Please bare with me. Initially this thought sounds stupid but it has its merits.
How do you build a distributed producer at the moment? You use Kafka Connect which in turn requires a cluster that tells which instance is producing what partitions.
On the consumer side it is different. There Kafka itself does the data distribution. If you have 10 Kafka partitions and 10 consumers, each will get data for one partition. With 5 consumers, each will get data from two partitions. And if there is only a single consumer active, it gets all data. All is managed by Kafka, all you have to do is start as many consumers as you want.
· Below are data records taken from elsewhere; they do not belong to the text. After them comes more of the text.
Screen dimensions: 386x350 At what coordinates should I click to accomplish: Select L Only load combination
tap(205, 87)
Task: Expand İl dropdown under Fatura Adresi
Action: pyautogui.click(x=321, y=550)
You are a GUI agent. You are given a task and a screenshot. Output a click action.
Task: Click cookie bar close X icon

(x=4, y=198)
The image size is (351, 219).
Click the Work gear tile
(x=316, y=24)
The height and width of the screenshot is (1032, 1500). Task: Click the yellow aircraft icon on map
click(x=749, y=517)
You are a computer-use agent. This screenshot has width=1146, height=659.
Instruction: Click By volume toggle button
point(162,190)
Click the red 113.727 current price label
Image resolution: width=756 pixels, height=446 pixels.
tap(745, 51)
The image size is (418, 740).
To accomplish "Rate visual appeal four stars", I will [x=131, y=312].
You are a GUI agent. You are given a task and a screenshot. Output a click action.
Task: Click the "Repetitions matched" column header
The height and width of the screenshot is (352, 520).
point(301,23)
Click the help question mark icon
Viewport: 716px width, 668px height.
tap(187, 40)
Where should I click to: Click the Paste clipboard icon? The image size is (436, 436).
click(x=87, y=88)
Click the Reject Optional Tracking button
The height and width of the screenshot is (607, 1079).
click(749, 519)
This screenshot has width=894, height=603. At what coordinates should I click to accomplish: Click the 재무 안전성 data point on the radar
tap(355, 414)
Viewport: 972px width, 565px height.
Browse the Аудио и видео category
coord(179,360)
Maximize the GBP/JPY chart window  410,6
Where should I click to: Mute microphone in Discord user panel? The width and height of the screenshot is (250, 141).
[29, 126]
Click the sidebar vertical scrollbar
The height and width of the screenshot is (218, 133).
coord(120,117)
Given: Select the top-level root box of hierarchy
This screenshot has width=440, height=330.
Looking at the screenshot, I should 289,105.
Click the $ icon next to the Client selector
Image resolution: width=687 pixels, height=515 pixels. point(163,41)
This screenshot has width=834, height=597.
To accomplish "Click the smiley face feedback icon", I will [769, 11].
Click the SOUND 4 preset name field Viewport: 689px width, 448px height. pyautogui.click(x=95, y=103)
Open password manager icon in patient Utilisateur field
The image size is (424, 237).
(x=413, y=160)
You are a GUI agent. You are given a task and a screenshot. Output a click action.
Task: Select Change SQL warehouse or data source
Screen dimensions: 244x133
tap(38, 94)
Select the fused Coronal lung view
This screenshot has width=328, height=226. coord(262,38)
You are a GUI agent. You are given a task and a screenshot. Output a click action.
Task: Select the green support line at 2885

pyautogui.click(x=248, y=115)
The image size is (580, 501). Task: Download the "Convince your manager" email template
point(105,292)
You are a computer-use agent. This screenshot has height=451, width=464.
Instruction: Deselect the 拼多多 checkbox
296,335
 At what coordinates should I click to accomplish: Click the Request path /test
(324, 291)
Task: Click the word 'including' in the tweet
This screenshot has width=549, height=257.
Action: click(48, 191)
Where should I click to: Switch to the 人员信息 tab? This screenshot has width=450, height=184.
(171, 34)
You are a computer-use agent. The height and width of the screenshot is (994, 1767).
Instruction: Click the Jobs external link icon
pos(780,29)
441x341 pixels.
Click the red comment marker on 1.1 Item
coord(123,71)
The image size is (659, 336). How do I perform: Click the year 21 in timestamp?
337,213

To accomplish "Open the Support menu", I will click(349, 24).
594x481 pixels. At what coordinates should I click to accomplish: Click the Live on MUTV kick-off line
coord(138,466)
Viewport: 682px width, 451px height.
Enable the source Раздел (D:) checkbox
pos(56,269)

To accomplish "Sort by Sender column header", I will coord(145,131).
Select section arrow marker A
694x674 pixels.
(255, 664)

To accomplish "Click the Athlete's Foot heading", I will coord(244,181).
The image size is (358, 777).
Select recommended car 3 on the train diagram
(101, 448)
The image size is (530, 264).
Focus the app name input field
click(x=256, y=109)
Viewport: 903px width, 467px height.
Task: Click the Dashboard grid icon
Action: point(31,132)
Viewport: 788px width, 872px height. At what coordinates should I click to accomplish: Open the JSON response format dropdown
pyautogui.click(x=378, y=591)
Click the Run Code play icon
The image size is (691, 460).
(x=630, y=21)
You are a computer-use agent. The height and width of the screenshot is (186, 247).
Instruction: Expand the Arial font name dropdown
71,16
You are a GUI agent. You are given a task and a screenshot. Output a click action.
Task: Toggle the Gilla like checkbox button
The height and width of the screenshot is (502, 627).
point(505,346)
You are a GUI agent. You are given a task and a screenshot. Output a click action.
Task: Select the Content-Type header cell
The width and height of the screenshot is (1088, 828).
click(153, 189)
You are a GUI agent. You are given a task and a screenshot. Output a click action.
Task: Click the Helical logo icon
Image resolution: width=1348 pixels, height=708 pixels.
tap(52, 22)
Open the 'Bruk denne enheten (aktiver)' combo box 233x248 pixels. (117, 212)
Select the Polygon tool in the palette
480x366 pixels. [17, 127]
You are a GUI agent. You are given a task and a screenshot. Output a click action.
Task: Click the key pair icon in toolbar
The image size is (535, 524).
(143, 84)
I'd like to suggest something similar for the producers. A producer would tell Kafka that its source has 10 partitions. The Kafka server then responds with a list of partitions this instance shall be responsible for. If it is the only producer, the response would be all 10 partitions. If it is the second instance starting up, the first instance would get the information it should produce data for partition 1-5 and the new one for partition 6-10. If the producer fails to respond with an alive packet, a rebalance does happen, informing the active producer to take more load and the dead producer will get an error when sending data again.
For restart, the producer rebalance has to send the starting point where to start producing the data onwards from as well, of course. Would be best if this is a user generated pointer and not the topic offset. Then it can be e.g. the database system change number, a database transaction id or something similar.